SpaceX's new Dragon capsule successfully docked on the International Space Station on Sunday, NASA and SpaceX confirmed during a live broadcast of the mission.

"We can confirm hard capture is complete," NASA said.

The announcement was met with applause at the Johnson Space Center in Houston, Texas.

The docking began at 1051 GMT, more than 400 kilometers above the Earth's surface, north of New Zealand - and 27 hours after the capsule's launch on a SpaceX Falcon 9 rocket from the Kennedy Space Center at Cape Canaveral in Florida.

Although the contact appeared slow, the ISS and the capsule were moving at a speed of over 27,000 kilometers per hour in orbit around the Earth.

On board the ISS, the crew - American Anne McClain, Russian Oleg Kononenko, and Canadian David Saint-Jacques - were scheduled to open the airlock at 1330 GMT.

The mission is a test launch with only a dummy on board the capsule ahead of a manned flight scheduled for later this year.

The Dragon capsule will remain on the ISS until Friday before detaching to splash down in the Atlantic.
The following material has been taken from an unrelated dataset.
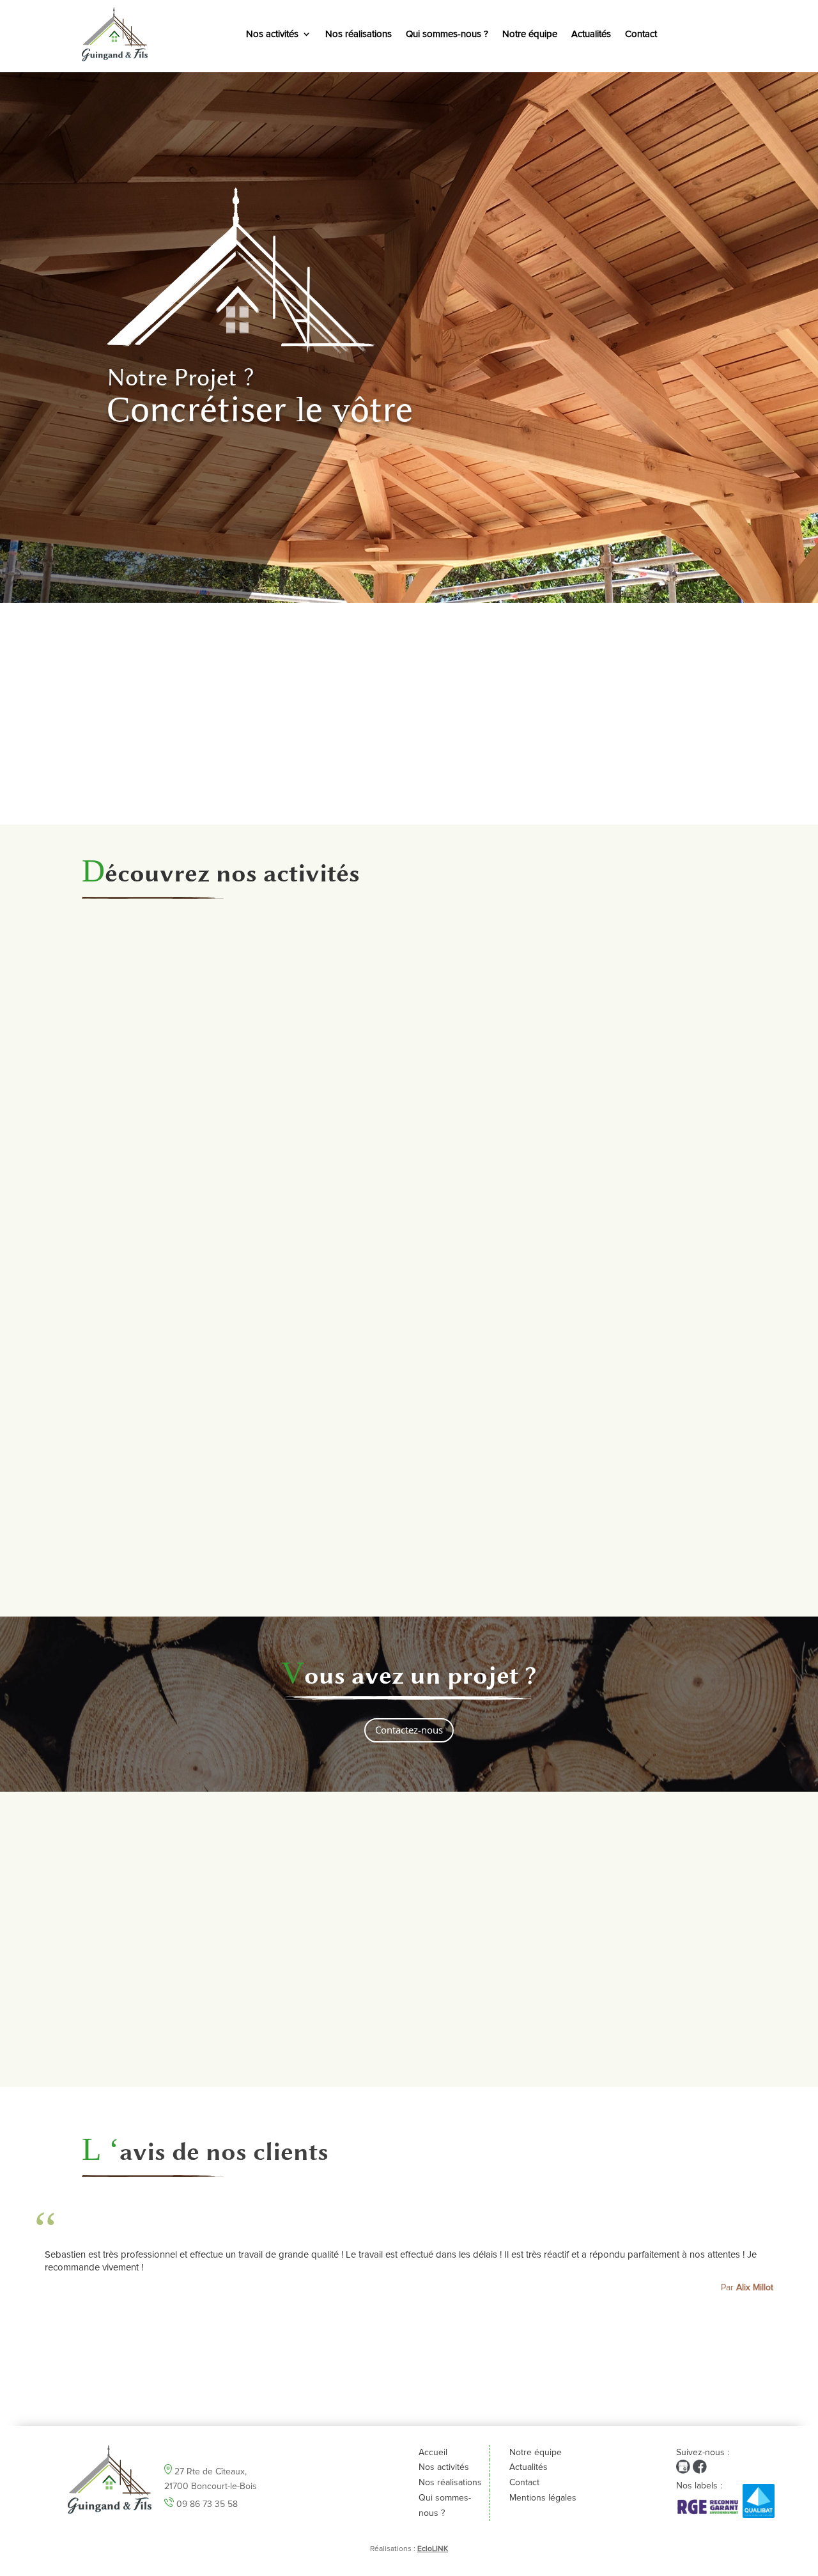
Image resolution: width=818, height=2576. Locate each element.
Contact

It will be slowed by four parachutes, in what is the one of the mission's riskiest stages.

The launch is a key step towards resuming manned space flights from US soil after an eight-year break.

After the shuttle program was shut down in July 2011 following a 30-year run, NASA began outsourcing the logistics of its space missions.

It pays Russia to get its people up to the ISS orbiting research facility at a cost of $82 million per head for a round trip.

In 2014, the US space agency awarded contracts to SpaceX and Boeing for them to take over this task.